Evidence before this study
Enzyme-linked immunosorbent assay (ELISA), microneutralization (MN), immunofluorescence assay (IFA), and pseudovirus particle neutralization test (ppNT) have been performed to detect serum antibodies against MERS-CoV. There remains a need to develop novel serological assays independent of protein purification, special secondary antibody, virus cultivation and Biosafety Level 3 (BSL-3) laboratory.
New findings
In this study, novel LISAs based on the MERS-CoV S fragments and NP were developed. Human and animal samples infected with MERS-CoV were measured by the newly developed LISAs as well as reference methods including commercial S1-ELISA and ppNT. The results showed that the S1-, RBD-, and NP-LISAs were able to specifically distinguish MERS-CoV-infected samples from samples infected by other HCoV as consistent as the reference methods. Comparing with the commercially available S1-ELISA, the S1- and RBD-LISAs were 64-folds more sensitive. Moreover, the applicability and reliability of the LISAs were verified by detecting anti-MERS-CoV IgG in samples from camels, monkeys, and mice. The RBD-LISA exhibited superior sensitivity and specificity.
Significance of the study
The novel MERS-CoV RBD- and S1-LISAs were developed independent of protein purification and special secondary antibody, and showed super specificity and efficiency for the detection of anti-MERS-CoV IgG in human and animal samples. These assays are recommended for serological diagnosis of MERS-CoV infection in the investigation of epidemic characteristic, origin tracing and vaccine study of MERS-CoV, they would contribute to the scientific control and prevention of MERS.
Alt-text: Unlabelled Box
1. Introduction
The Middle East respiratory syndrome (MERS) is a lethal zoonosis caused by MERS coronavirus (CoV) [1,2]. MERS-CoV infection in humans causes asymptomatic or mild respiratory illness, severe pneumonia, multi-organ failure, and even death [[3], [4], [5]]. According to the World Health Organization (WHO), as of May 9, 2019, there were 2,419 laboratory-confirmed cases of MERS and 836 deaths (35% of case-fatality rate) reported from 27 countries (https://www.who.int/csr/don/09-may-2019-mers-saudi-arabia/en/). The majority of MERS cases occurred in the Middle East, especially in Saudi Arabia [1,3,[6], [7], [8], [9]]. The largest epidemic of MERS outside of the Arabian Peninsula occurred in South Korea in May 2015, and the index case was a traveler who visited the Middle East [10,11]. To date, all confirmed MERS cases have been linked to the Middle East. Human-to-human transmission of MERS-CoV has been well documented in family, community, and healthcare settings [5,[12], [13], [14]]. MERS-CoV poses a significant threat to public health worldwide because of the high fatality rate of MERS infection and potential outbreaks of MERS-CoV infection in healthcare facilities. Furthermore, there are no specific vaccines or therapeutics for the prevention or treatment of MERS-CoV infection [[15], [16], [17], [18], [19], [20], [21]].

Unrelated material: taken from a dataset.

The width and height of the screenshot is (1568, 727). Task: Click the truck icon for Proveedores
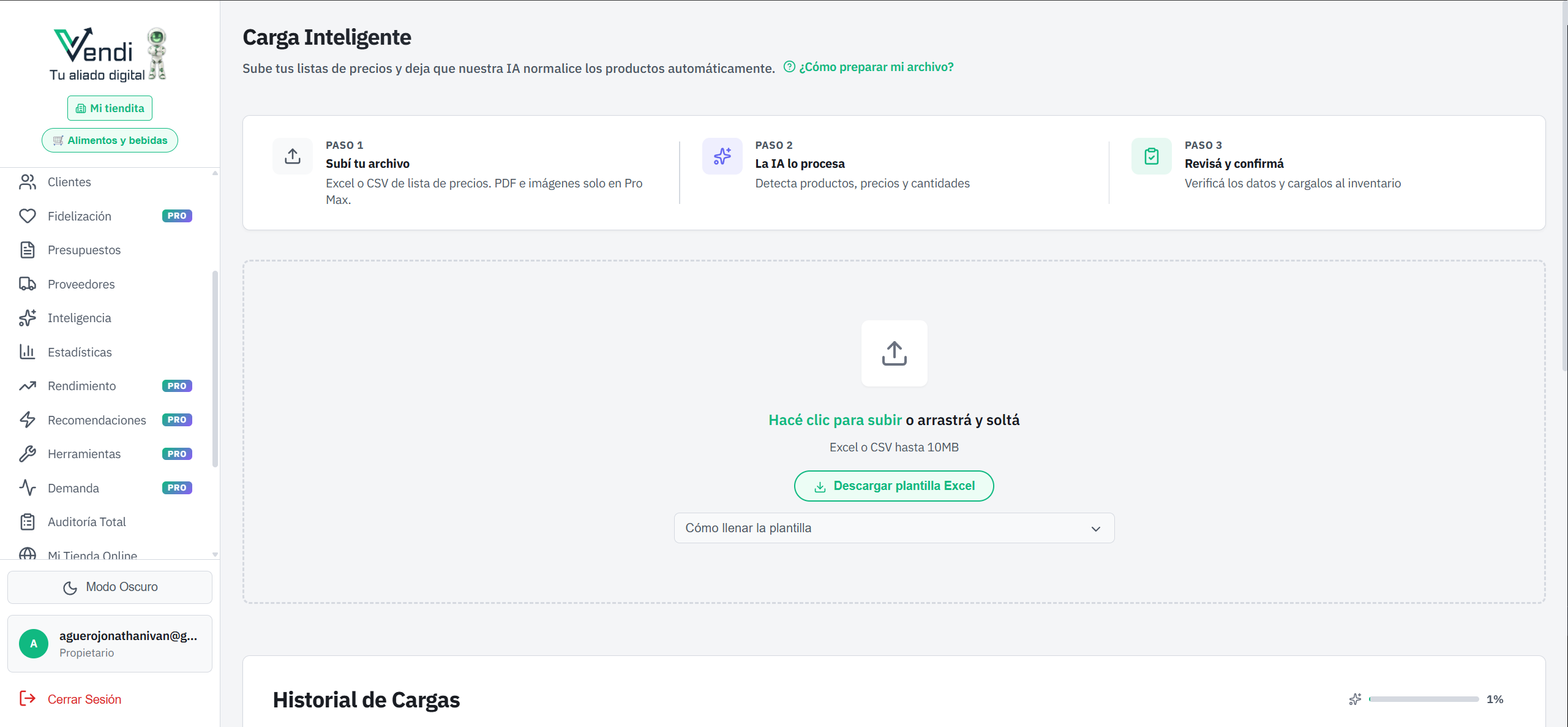point(27,284)
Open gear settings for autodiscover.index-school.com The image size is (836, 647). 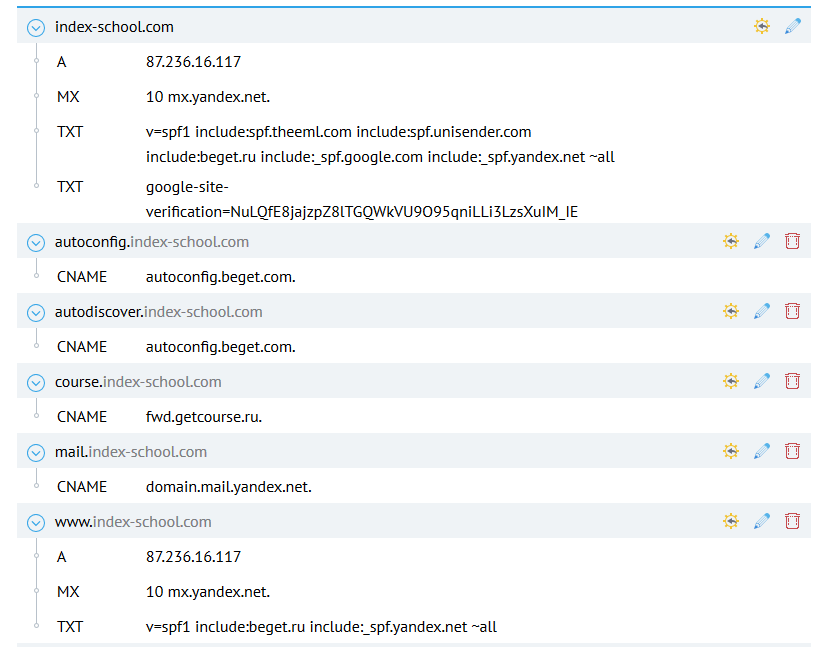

Dromedary camels have been implicated as a zoonotic source of human infections [3,4,16,[22], [23], [24], [25], [26], [27], [28], [29], [30], [31]], and MERS-CoV RNA and viable virus have been isolated from them [7,22,32]. The seroprevalence of MERS-CoV antibodies is very high in dromedary camels within Eastern Africa and the Arabian Peninsula [22,24,25,29,[33], [34], [35], [36], [37], [38], [39]]. The continuing MERS epidemic in the Middle East is believed to be related to the failure to control the zoonotic sources, particularly dromedary camels, resulting in ongoing camel-to-human transmission [2,26,[40], [41], [42]]. Moreover, MERS-like CoVs have been detected in bat species globally, and thus, are thought to be the reservoirs of MERS-CoV [7,41,43,44]. However, the exact source of many primary MERS cases remains unknown, and the transmission mechanisms are poorly understood.
The MERS-CoV genome encodes 16 non-structural proteins (nsp1–16) and four structural proteins, including the spike (S), small envelope (E), membrane (M), and nucleocapsid (N) proteins. The viral structural proteins, S and N, have the highest immunogenicity [45]. The S protein undergoes protease cleavage into S1 and S2 subunits. The S1 and S2 subunits mediate coronavirus entry into host cells by binding to the receptor on the host-cell surface via the receptor-binding domain (RBD) of the S1 subunit [32,[46], [47], [48]]. Both the S and N proteins are the major immunodominant regions of MERS-CoV, and are often applied as target antigens for detection of a humoral immune response after infection.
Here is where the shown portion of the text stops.